THE HAGUE/ZAGREB, Nov 30 (Hina) - Prosecution witness Zvezdana Polovina, a former journalist of Croatian Radio Vukovar, on Wednesday testified against former JNA officers Veselin Sljivancanin, Mile Mrksic, and Miroslav Radic before the International Criminal Tribunal for the former Yugoslavia (ICTY) in The Hague, which indicted the Vukovar Three for war crimes in this eastern Croatian city.

Polovina said that on 20 November 1991, the accused Major Veselin Sljivancanin failed to honour an agreement on the evacuation of the Vukovar Hospital which was reached by the Yugoslav People's Army (JNA), the Croatian government, European observers and the International Red Cross. Instead, he separated women from men who were later taken from the hospital to the Ovcara farm where they were executed near prepared pits for their burial.
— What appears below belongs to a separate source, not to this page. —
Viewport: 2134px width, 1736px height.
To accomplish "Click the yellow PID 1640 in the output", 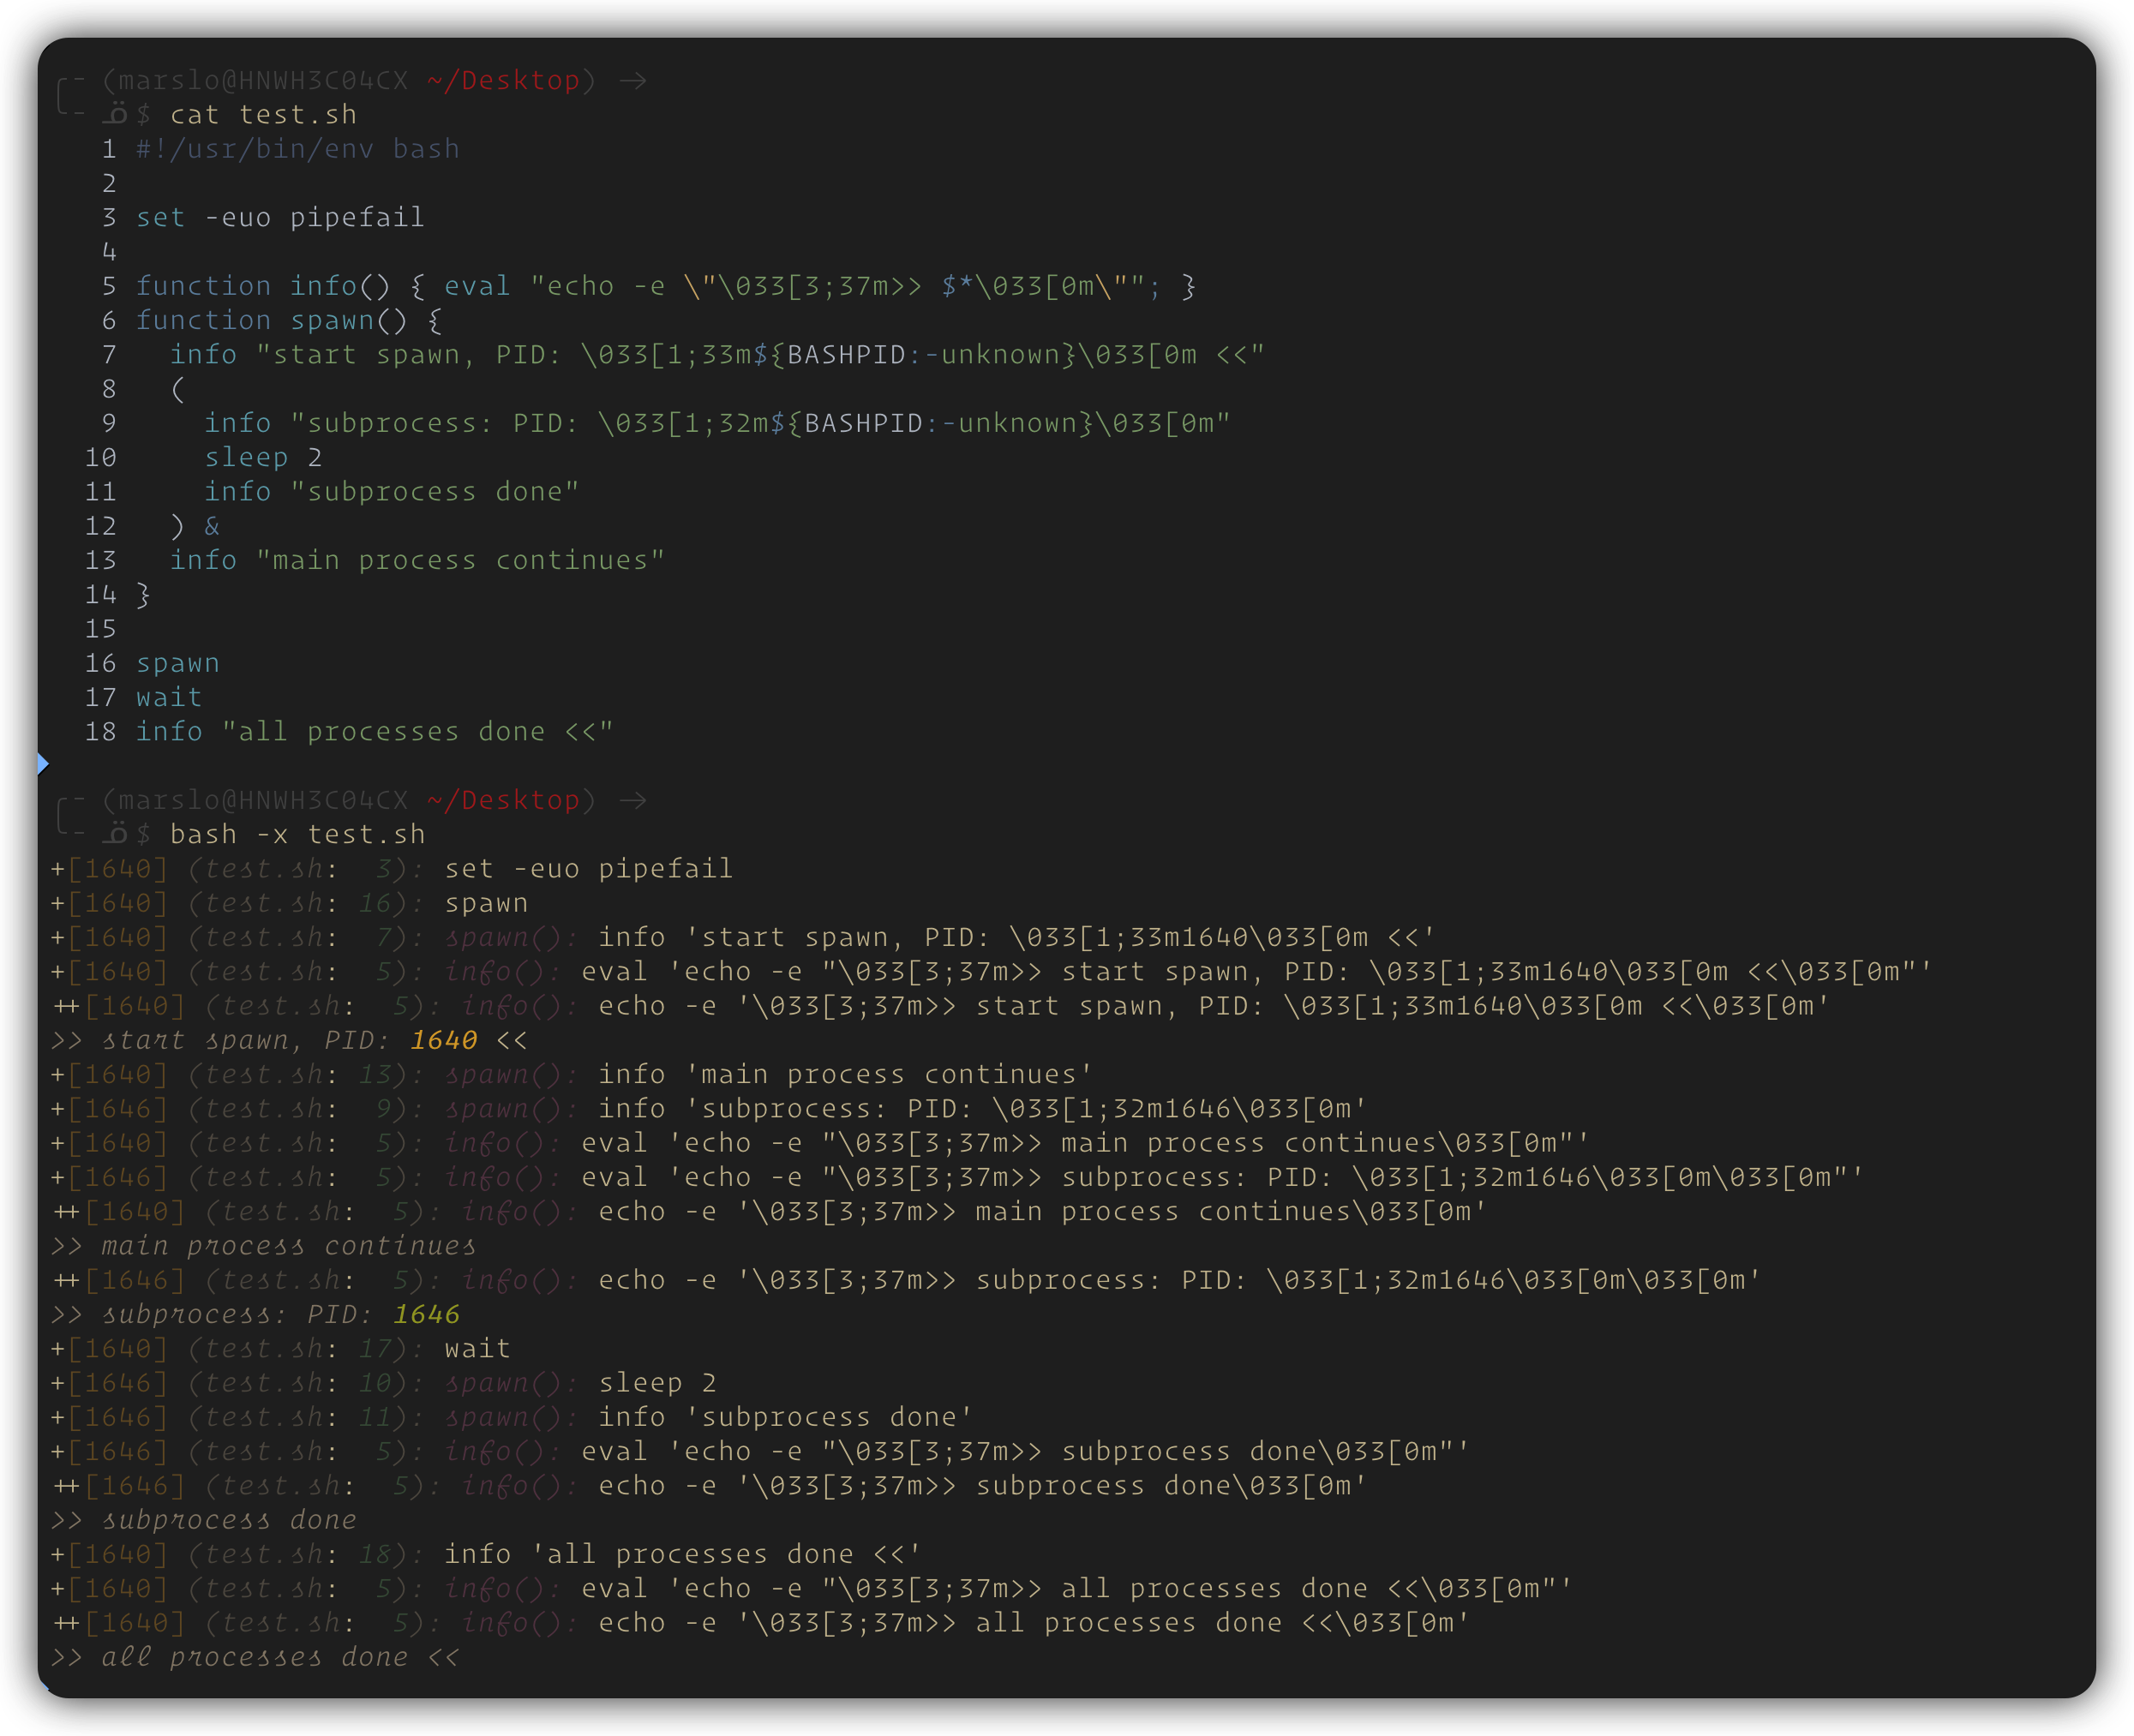I will click(443, 1040).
The witness also spoke about extremely difficult conditions in which reporters and technical staff of Radio Vukovar were broadcasting programmes and reports on JNA attacks against Vukovar, fighting "with their voice against cannons" until the fall of the town into the JNA's hands on 18 November 1991.

According to the witness, during the three-month siege of the town, the offices of Croatian Radio Vukovar were shelled and the staff had to move into a space below the staircase. After 15 October they broadcast programmes from the cellar of the building.

She and other reporters regularly went to the hospital to get information about casualties. She said they cooperated very well all the time.

She also said that with the situation becoming increasingly bleak and hopeless, reports were more and more critical of the conduct of the Croatian government in Zagreb from where no assistance was forthcoming, although it had been promised.

That was why reports from Vukovar Radio were censored and re-edited by the Croatian broadcasting corporation (HRT), Polovina said speaking about the situation in Vukovar in October and November 1991.

"For some time we broadcast news only in Vukovar at 08.00 am, 02.00 and 08.00 pm and we sent reports only to the Radio 101 station in Zagreb," she said.

During cross-examination, the witness was asked by defence teams whether the war in Vukovar was provoked by the discrimination against local Serbs.

The witness said the situation was quite the opposite. She said that she had been flabbergasted when she saw that some LPs owned by the radio were labelled before 1991 as "not allowed to be played" because they featured songs by famous Croatian singers such as Vice Vukov and Vera Svoboda.